Saved entries:

--

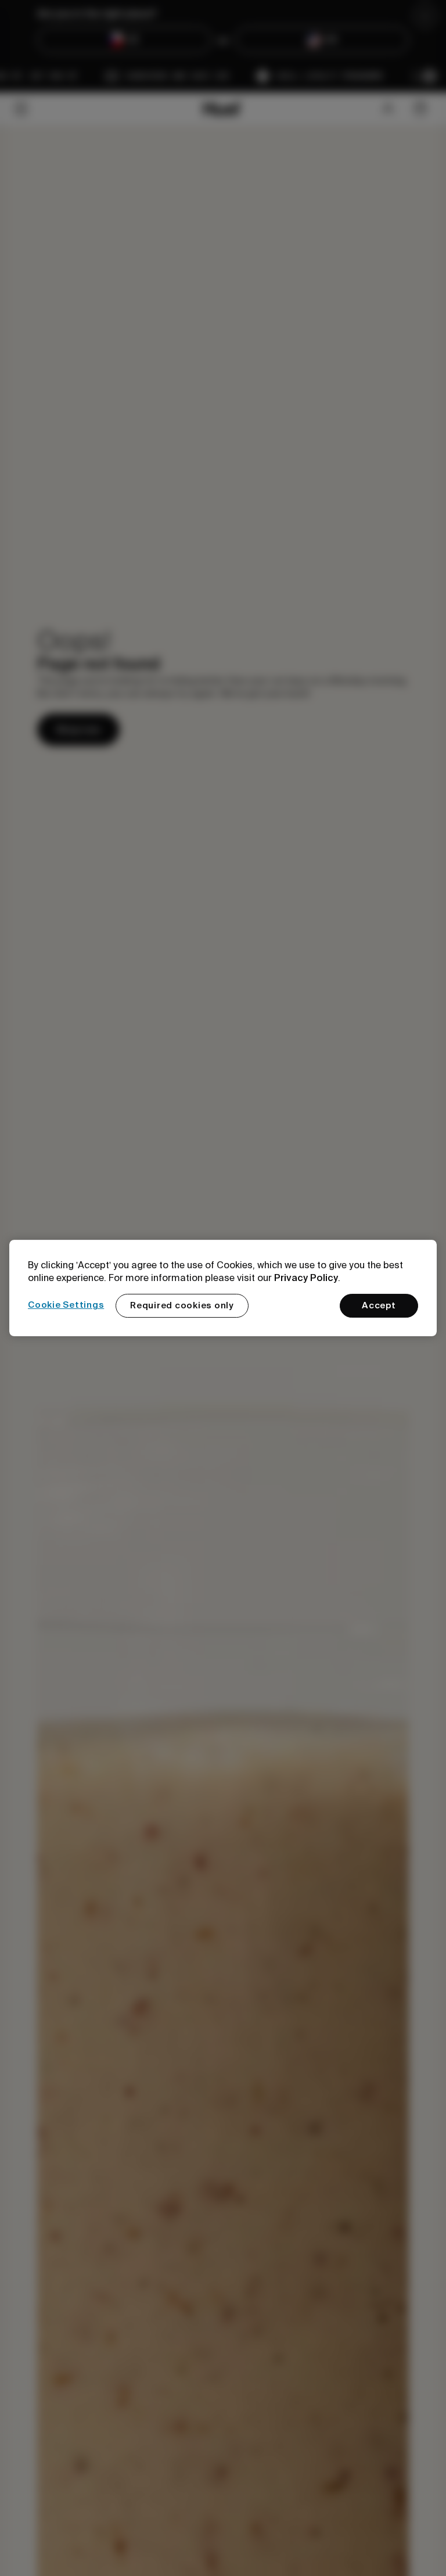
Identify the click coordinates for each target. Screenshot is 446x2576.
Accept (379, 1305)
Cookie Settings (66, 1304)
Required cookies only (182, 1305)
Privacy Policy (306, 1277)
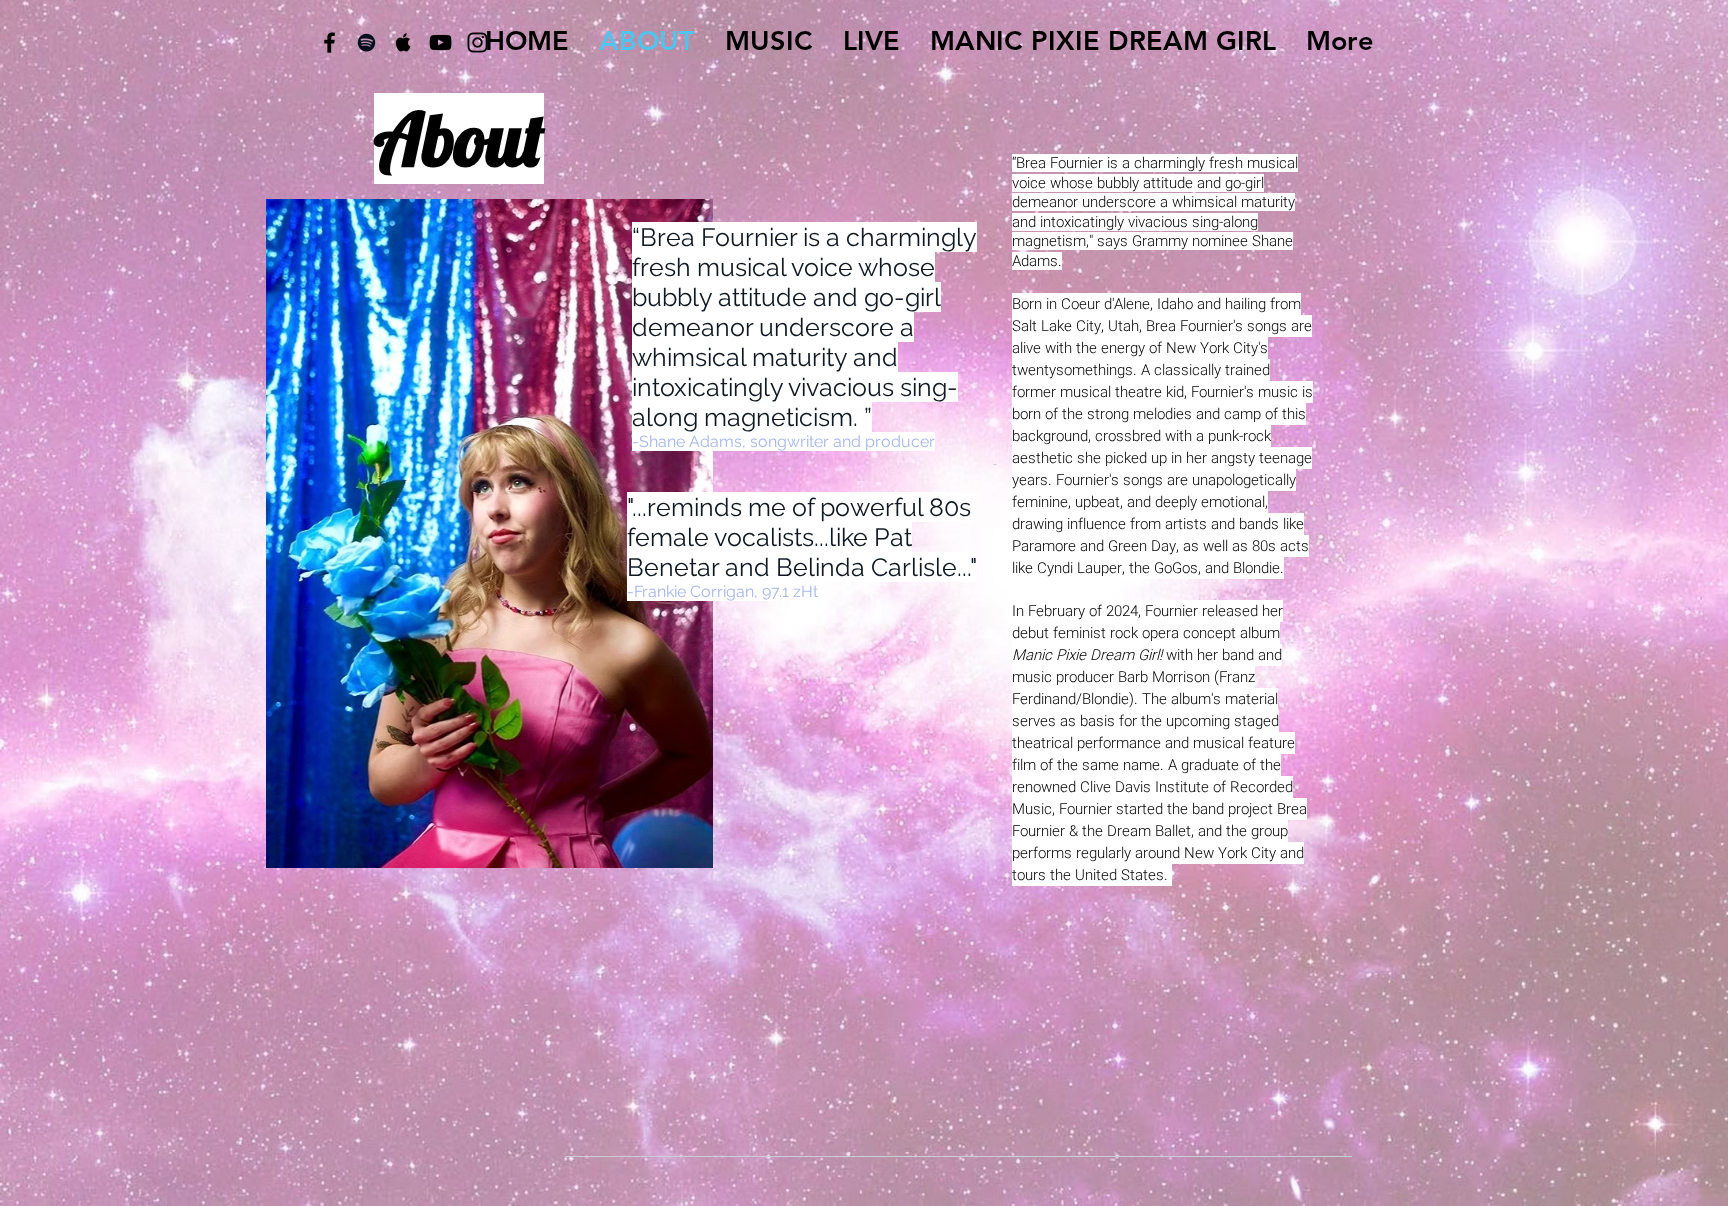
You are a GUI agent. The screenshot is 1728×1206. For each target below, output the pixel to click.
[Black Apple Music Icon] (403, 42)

--

- _EXERCISE AIM_:
Except for the pictures, set down all of the records exactly.

- _ANSWER TO THE PROBLEM_:
Identify the click coordinates for each target. Screenshot is 446x2576.
Accept (379, 1305)
Cookie Settings (66, 1304)
Required cookies only (182, 1305)
Privacy Policy (306, 1277)
You are a GUI agent. The screenshot is 1728×1206. For each target below, output the pixel to click.
[Black Apple Music Icon] (403, 42)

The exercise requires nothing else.